## BEGIN
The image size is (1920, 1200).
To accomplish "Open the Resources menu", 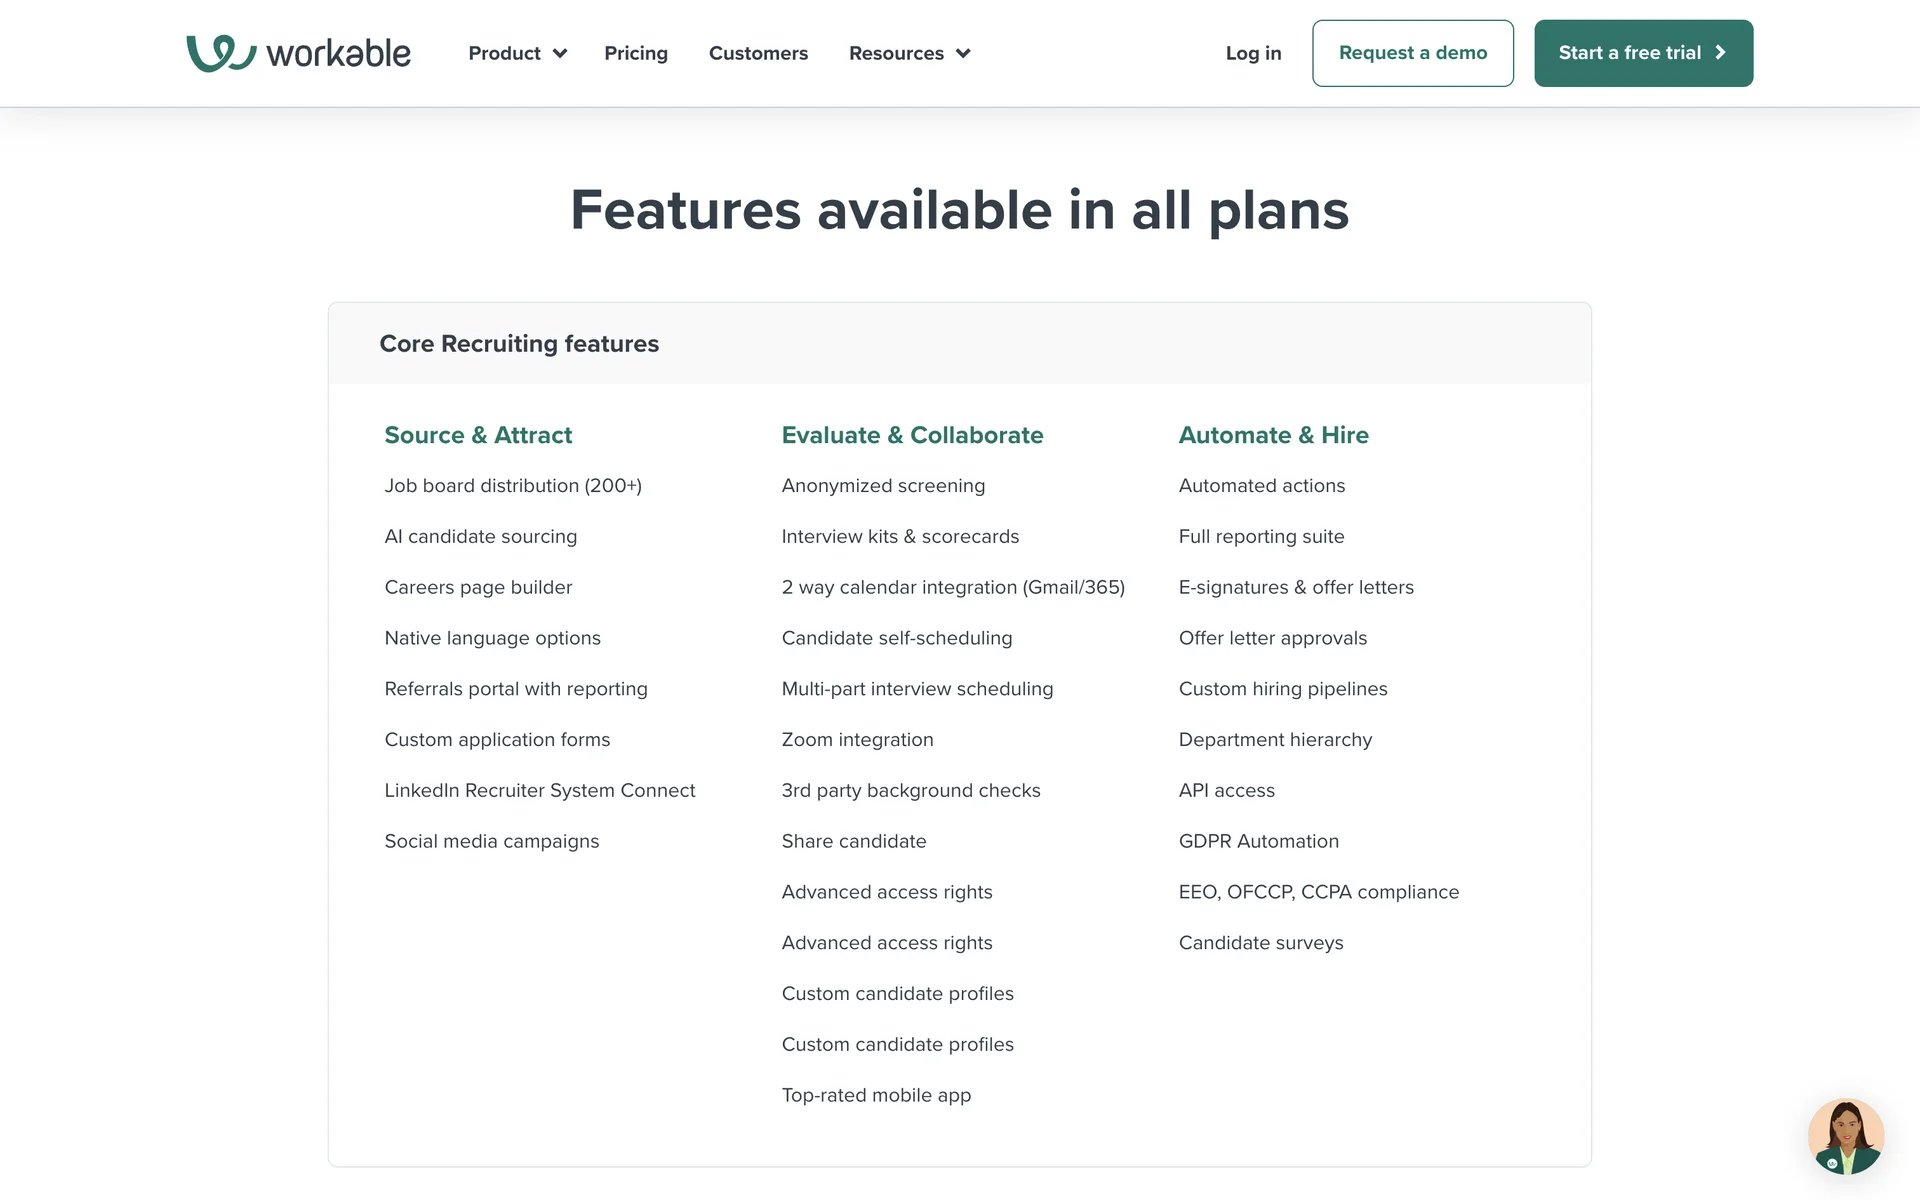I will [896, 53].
## END
## BEGIN
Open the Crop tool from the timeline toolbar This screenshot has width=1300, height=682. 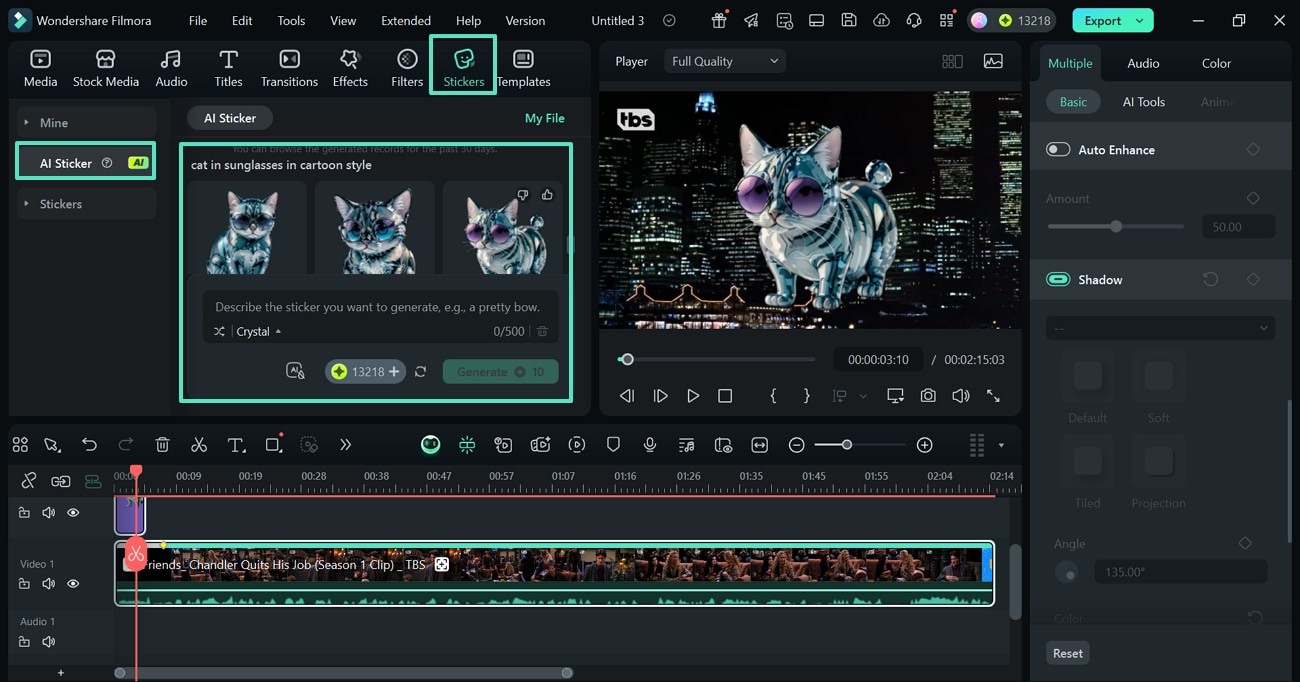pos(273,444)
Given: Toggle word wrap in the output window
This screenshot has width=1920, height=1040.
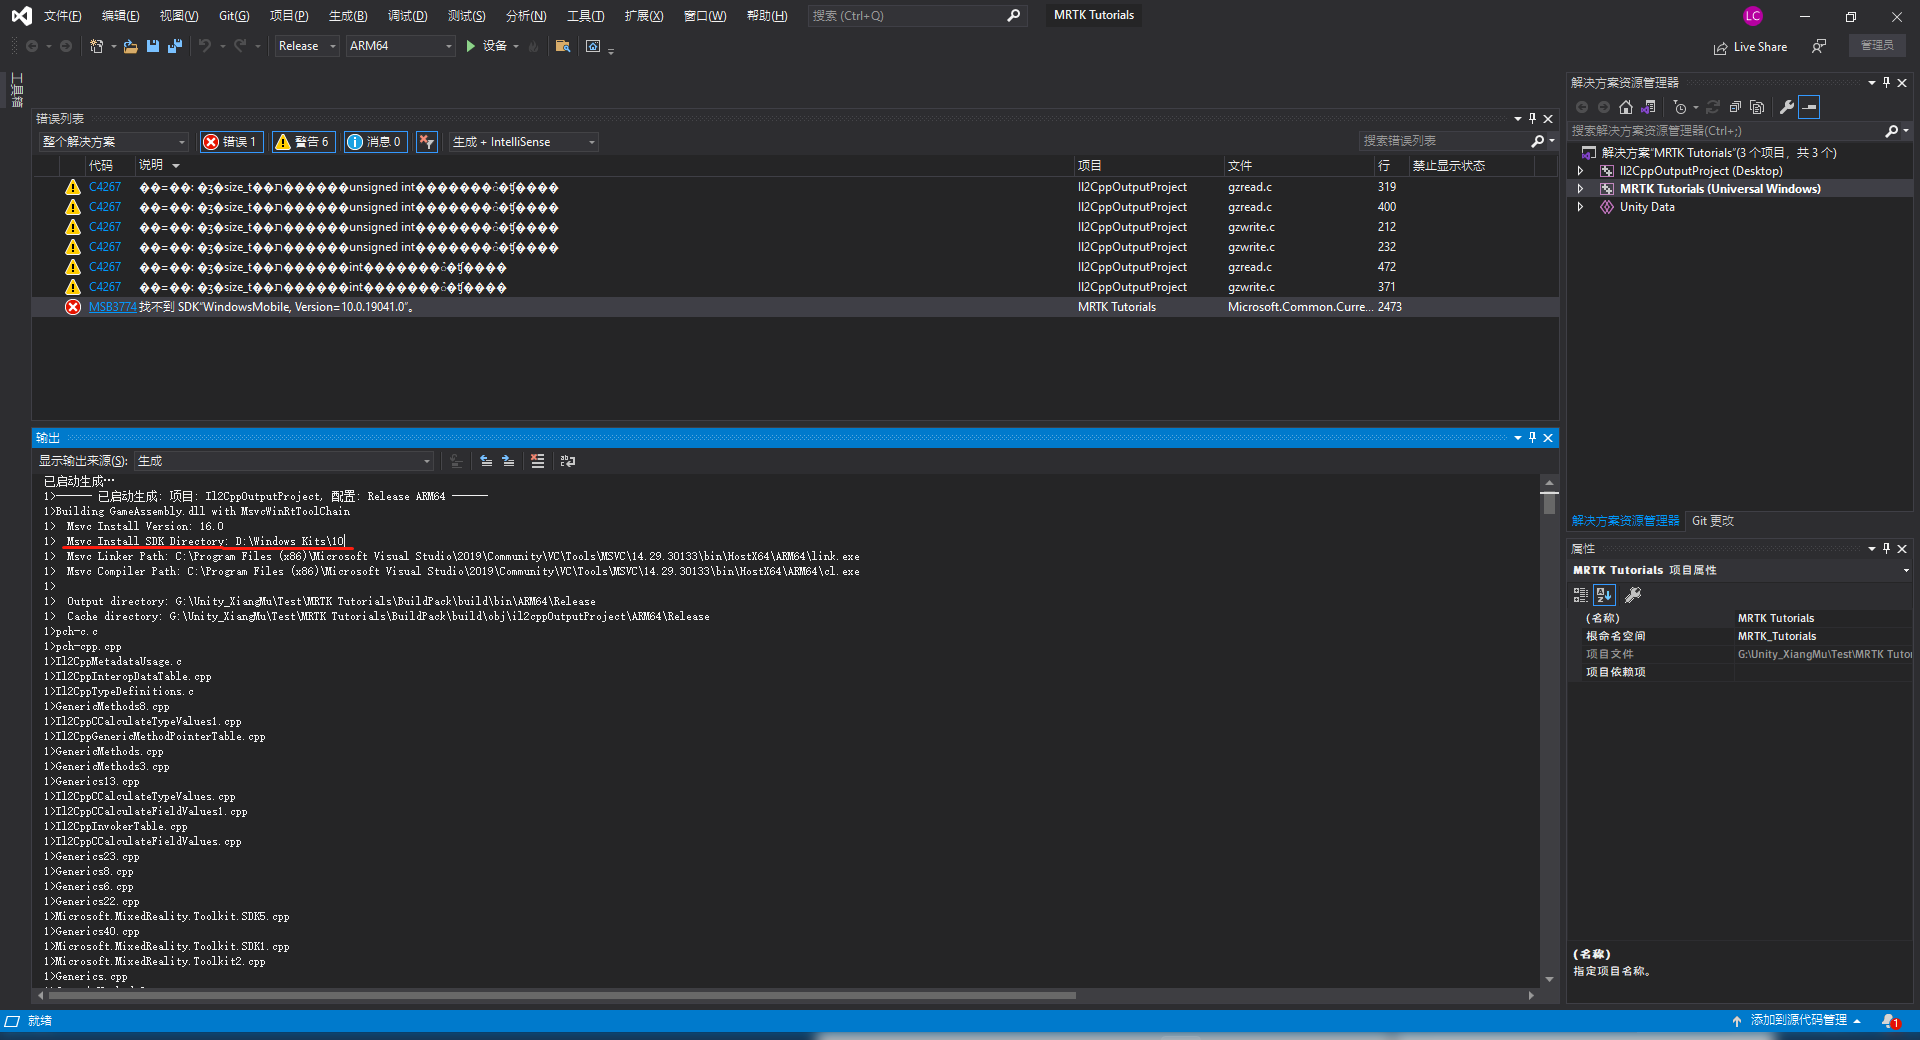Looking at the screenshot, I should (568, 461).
## END
-- What you will do --
Render the items above as a Markdown table with the columns "Row" and "Line", starting with the line that contains "Given: Toggle word wrap in the output window" and going on through the line that contains "Looking at the", both included. Omit blank lines, and leave the pictures out of the table.

-- Final result --
| Row | Line |
|---|---|
| 1 | Given: Toggle word wrap in the output window |
| 2 | This screenshot has width=1920, height=1040. |
| 3 | Looking at the screenshot, I should (568, 461). |